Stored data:
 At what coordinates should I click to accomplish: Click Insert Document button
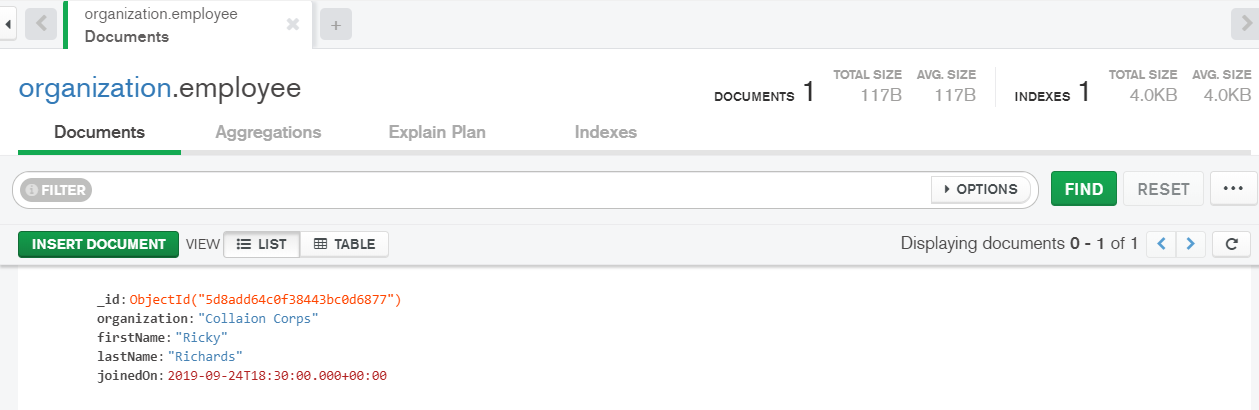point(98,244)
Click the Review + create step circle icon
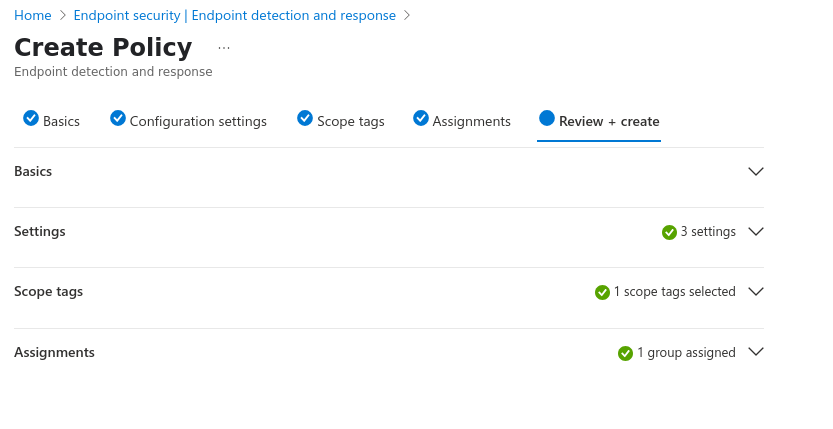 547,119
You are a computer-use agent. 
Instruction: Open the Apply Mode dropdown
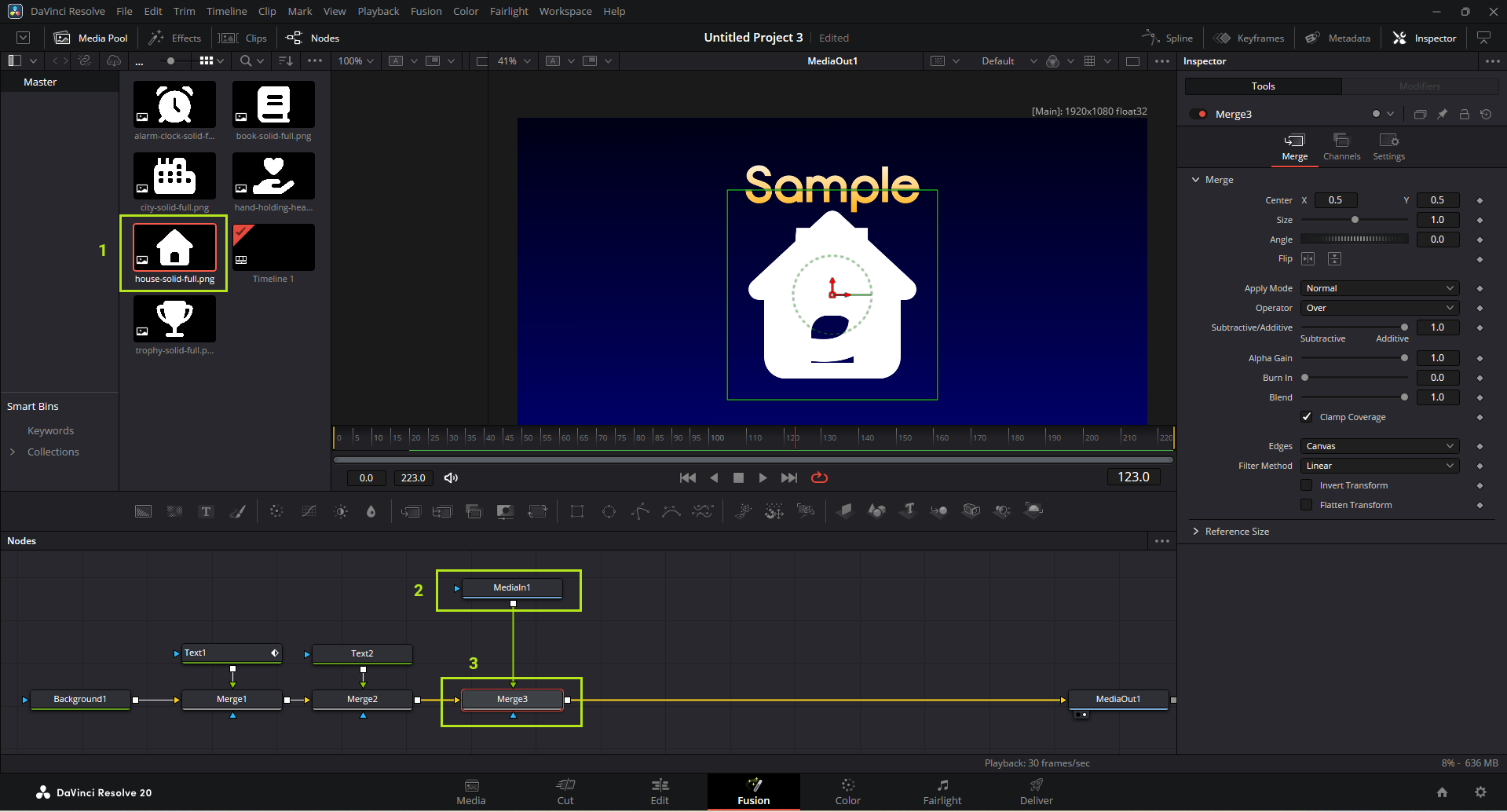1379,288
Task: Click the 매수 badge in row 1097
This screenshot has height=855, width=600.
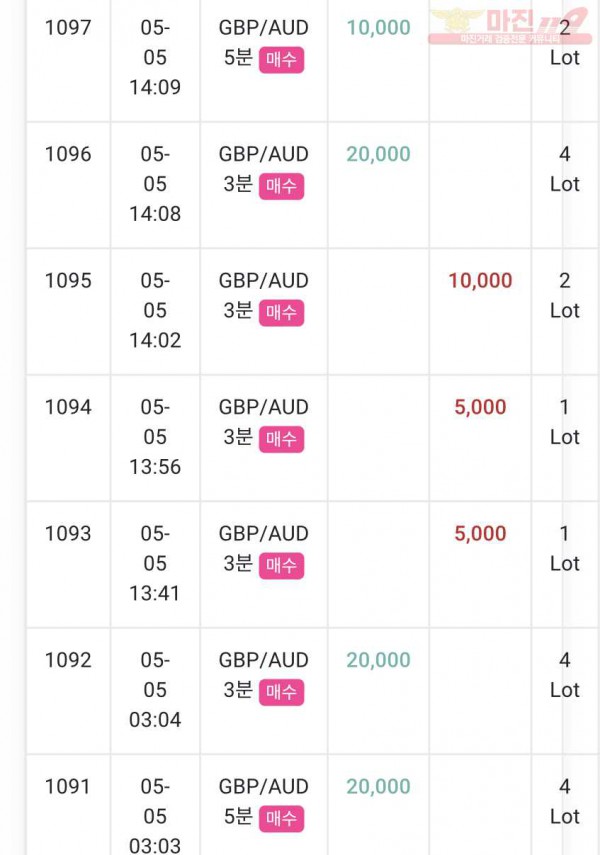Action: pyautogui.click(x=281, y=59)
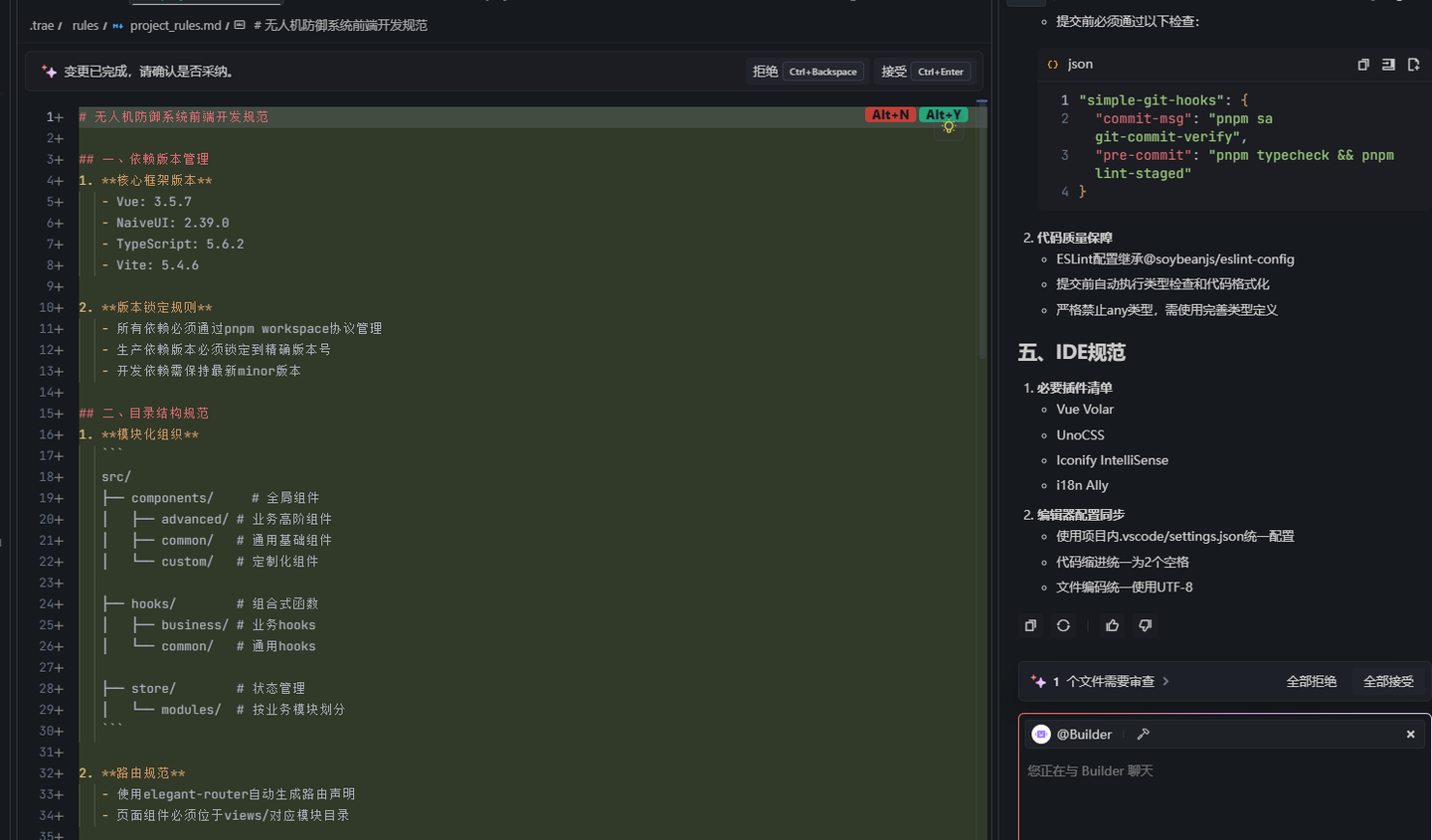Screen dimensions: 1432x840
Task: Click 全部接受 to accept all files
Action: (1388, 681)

--

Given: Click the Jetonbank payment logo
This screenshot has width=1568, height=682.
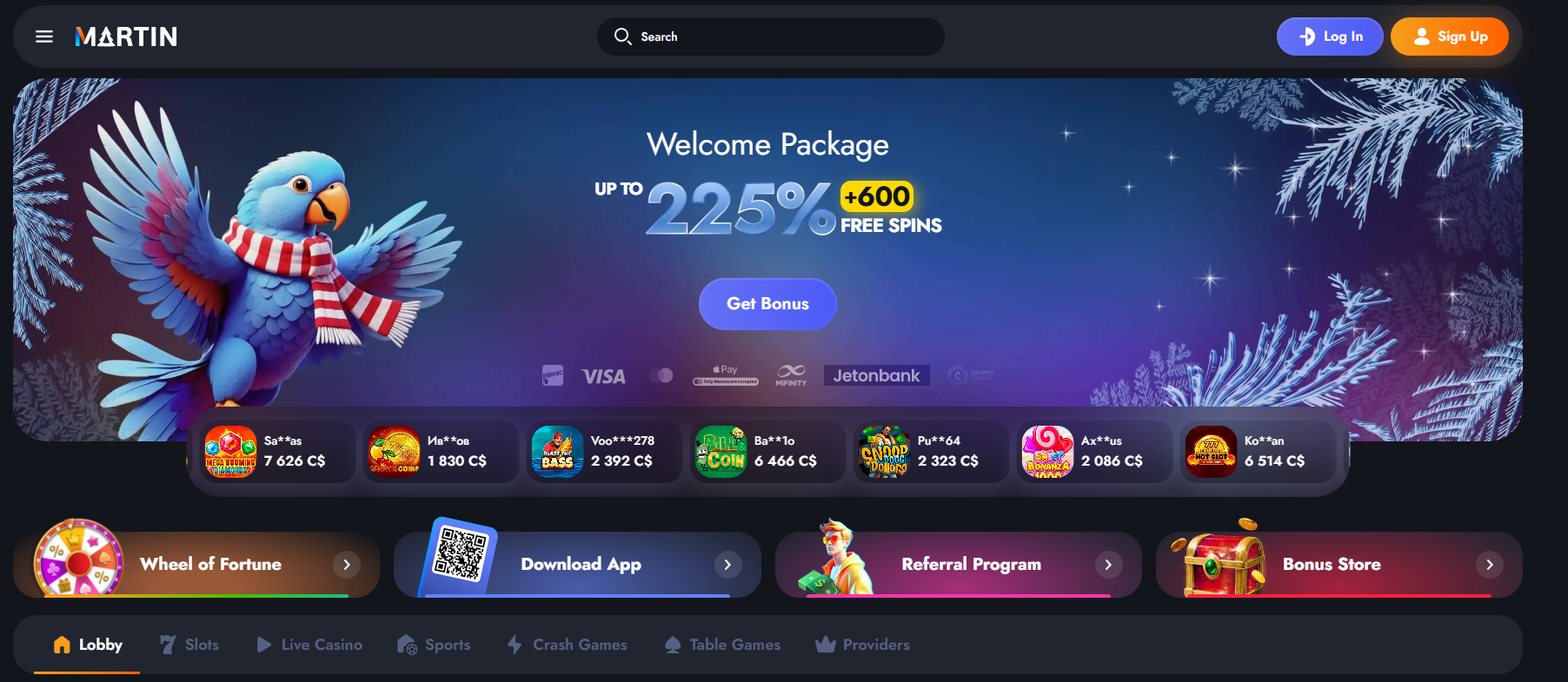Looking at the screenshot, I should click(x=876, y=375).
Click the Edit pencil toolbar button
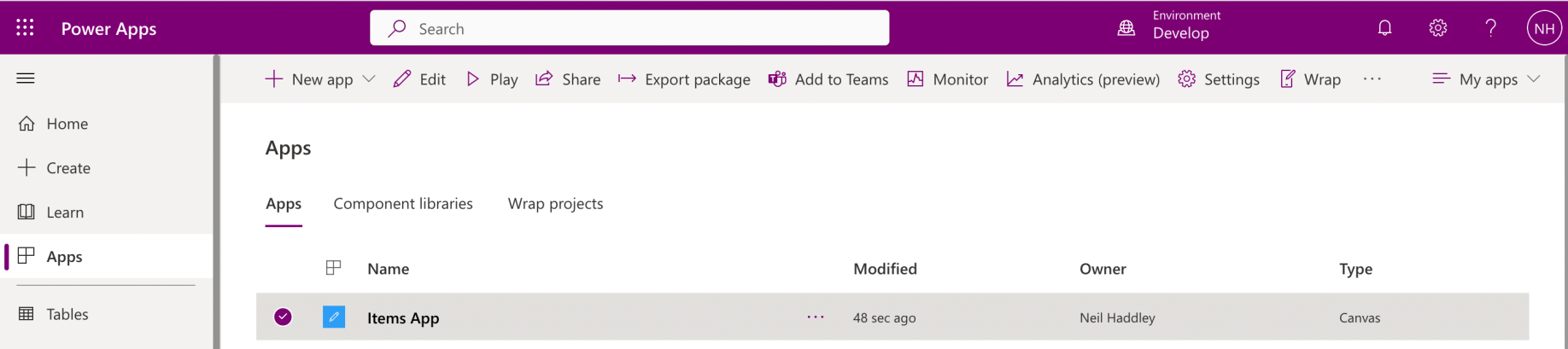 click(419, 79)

**Work instruction:** Text only, no pictures: please print exactly the lines above from the line with "You are a computer-use agent." up to and including the line with "Task: Click the 매수 badge in row 1097", and nothing else.

**Response:**
You are a computer-use agent. 
Instruction: Open the Apply Mode dropdown
1379,288
Task: Click the 매수 badge in row 1097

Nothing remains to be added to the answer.